A Podemos le dio un problema –Servicios/derechos sociales- y un bombón envuelto en papel de plata –Cultura-. Pero a quien realmente le dio la caja y la llave de la caja fue a Román Rodríguez, pleniponteciario dueño de las grandes decisiones, recursos, búnkeres y fondos europeos y dueño y señor del modelo mixto público/ privado y su colección de enjuagues. Román empezó discretamente a sacar pechito como vicepresidente, e hizo luego lo que suele: dejar la intendencia en manos de Fermín, y centrarse él en organizar la logística del reparto de canonjías, que es lo que realmente le pone. En eso –más que en cualquier otra cosa- ha ejercido como califa en lugar del califa, todo el tiempo que ha podido.

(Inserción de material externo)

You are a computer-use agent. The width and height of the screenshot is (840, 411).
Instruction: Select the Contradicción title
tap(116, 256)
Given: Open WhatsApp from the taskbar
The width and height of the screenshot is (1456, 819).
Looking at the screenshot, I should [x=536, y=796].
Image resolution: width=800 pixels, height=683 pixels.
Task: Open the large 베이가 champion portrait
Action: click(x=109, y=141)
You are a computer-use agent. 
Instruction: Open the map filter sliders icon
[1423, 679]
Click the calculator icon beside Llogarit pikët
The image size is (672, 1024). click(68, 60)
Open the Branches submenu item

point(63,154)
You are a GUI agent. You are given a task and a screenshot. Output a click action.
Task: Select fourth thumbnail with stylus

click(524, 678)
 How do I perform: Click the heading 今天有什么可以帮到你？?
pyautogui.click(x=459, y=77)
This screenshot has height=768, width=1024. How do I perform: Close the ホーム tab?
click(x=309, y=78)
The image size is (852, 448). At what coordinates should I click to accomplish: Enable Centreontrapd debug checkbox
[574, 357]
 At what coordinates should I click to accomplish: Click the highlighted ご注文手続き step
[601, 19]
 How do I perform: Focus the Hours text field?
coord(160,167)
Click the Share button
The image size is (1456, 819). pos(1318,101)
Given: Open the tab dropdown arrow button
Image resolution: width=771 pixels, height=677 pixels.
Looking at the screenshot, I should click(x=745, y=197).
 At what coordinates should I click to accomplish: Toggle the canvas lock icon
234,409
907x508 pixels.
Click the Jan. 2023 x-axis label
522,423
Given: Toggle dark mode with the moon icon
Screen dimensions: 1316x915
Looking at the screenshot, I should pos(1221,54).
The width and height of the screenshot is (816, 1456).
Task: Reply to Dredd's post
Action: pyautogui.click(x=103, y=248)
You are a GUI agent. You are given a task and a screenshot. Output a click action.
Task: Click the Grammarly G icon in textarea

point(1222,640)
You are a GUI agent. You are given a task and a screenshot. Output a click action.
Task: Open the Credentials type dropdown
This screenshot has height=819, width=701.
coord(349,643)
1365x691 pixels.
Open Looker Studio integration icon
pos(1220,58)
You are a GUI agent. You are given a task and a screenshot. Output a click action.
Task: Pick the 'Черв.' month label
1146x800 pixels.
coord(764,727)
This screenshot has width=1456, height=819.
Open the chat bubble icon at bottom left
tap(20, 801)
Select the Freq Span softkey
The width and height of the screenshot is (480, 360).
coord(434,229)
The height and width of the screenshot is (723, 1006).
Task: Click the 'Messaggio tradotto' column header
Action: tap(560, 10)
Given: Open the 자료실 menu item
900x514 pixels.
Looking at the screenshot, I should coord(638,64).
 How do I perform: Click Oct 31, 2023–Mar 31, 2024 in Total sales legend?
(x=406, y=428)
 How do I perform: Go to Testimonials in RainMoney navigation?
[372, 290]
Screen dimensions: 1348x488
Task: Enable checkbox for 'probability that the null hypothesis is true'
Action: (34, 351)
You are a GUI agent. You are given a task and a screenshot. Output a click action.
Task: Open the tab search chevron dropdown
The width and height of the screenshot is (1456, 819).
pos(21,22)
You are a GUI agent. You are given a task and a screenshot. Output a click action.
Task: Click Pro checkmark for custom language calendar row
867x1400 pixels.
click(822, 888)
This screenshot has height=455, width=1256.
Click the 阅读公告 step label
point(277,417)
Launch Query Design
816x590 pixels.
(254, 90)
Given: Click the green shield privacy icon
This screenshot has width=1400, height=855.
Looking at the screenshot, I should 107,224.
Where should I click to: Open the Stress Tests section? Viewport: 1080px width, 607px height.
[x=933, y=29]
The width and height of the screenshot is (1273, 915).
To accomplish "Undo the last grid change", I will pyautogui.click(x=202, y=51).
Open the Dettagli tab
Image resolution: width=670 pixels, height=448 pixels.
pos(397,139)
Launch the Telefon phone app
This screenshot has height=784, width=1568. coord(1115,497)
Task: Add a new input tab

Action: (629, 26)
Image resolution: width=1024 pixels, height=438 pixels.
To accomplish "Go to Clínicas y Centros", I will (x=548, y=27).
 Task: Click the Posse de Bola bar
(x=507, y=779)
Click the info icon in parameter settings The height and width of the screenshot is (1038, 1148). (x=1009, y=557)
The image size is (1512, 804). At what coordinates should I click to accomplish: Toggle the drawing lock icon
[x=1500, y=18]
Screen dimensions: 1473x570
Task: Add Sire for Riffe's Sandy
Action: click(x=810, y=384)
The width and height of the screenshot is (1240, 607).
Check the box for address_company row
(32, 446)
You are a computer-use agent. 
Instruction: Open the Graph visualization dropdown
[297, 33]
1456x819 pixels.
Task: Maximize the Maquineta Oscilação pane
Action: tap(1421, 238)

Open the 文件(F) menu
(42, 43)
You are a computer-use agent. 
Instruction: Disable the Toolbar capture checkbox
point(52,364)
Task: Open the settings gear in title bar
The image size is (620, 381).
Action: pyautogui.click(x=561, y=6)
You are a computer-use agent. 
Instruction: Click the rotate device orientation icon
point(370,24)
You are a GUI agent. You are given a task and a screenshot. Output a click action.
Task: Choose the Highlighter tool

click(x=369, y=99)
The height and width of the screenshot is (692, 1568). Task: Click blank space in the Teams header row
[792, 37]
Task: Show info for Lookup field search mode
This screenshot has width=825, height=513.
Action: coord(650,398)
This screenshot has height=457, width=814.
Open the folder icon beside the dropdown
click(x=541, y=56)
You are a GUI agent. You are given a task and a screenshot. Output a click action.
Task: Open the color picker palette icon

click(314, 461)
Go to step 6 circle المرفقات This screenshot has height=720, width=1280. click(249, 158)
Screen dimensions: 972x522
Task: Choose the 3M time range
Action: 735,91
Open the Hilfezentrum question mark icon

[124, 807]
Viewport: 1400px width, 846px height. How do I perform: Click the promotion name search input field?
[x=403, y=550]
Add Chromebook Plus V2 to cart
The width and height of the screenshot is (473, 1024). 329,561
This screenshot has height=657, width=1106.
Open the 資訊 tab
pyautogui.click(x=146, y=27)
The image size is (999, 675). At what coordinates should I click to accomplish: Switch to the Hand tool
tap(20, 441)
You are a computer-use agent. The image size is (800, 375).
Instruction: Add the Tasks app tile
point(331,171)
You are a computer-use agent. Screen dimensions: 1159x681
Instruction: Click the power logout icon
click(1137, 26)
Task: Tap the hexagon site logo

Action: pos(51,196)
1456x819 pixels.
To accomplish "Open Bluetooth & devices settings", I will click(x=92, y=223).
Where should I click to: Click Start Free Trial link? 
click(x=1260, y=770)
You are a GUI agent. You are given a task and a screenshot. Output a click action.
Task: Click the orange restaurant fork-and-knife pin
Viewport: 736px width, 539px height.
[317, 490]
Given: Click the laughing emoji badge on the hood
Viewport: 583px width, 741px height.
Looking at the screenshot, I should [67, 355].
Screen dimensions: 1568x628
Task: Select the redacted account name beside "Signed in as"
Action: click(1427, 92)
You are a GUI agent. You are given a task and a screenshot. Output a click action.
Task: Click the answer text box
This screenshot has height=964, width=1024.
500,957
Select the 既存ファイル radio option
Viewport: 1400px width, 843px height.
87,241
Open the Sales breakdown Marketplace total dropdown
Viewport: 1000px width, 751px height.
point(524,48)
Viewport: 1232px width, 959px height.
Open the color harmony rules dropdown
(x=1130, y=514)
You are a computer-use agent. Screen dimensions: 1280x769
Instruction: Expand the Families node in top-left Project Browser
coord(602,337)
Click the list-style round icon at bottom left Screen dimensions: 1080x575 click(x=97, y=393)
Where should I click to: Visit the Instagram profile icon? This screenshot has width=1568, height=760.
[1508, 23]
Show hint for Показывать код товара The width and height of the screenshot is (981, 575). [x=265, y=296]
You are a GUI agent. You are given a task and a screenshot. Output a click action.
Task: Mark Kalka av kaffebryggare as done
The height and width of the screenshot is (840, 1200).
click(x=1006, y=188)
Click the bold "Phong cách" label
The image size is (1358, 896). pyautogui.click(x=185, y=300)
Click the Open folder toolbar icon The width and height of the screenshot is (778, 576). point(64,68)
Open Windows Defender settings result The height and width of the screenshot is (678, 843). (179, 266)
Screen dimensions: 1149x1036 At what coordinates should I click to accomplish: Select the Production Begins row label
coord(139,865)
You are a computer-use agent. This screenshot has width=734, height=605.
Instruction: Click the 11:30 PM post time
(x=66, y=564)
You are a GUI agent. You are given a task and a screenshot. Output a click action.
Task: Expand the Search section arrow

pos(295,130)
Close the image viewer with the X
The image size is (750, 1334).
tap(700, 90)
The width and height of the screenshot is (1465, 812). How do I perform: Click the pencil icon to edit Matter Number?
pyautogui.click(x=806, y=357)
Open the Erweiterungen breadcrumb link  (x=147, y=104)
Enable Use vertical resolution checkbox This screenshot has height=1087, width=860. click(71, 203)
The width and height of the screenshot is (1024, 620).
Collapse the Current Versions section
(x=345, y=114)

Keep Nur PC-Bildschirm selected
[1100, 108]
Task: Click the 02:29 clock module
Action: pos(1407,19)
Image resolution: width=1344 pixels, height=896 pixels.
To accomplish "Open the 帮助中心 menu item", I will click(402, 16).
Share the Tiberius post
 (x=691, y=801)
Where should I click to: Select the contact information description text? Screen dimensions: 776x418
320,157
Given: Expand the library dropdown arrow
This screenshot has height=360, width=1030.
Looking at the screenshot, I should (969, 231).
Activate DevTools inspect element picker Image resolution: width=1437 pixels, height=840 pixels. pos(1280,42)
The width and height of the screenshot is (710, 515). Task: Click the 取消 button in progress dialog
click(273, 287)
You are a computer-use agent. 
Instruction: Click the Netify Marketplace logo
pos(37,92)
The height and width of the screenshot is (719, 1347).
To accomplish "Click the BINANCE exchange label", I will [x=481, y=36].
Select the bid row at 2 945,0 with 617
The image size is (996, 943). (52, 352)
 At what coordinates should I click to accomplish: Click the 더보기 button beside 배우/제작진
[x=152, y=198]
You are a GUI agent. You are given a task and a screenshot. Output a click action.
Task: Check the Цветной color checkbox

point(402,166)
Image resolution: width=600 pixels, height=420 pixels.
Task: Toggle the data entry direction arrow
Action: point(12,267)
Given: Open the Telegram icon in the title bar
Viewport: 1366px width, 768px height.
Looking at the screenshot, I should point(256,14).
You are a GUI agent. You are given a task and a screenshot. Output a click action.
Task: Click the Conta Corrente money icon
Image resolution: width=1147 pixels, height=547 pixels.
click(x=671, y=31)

Esa es la peor misa que le toca tragarse entera a Ángel Víctor Torres, que es quien lee los sermones, paga a los monaguillos y al sacristán, y asume lo de multiplicar los panes y los peces para que todos se queden contentos. Román, mientras, se encarga de pasar el cepillo y dar las gracias.
Así, ocurre que el París por el que Torres se decidió a concelebrar la misa de un gobierno paticojo puede quedarse reducido a las largas digestiones del palacete de Rafael O’Sannahan. Eso no es poco para Torres, que es capaz de sentirse bien incluso cuando le duele la cabeza, si tiene al fiel Ricardo Pérez al lado. Pero quizá sus colegas de partido, (y entre ellos alguien como Chano Franquis, que de oficios santos entiende), cuando sufran los primeros síntomas del siroco, piensen que esta misa les cuesta así como demasiado cara, si de lo que se trata es de rogar por la salvación de una única alma. Demasiado cara.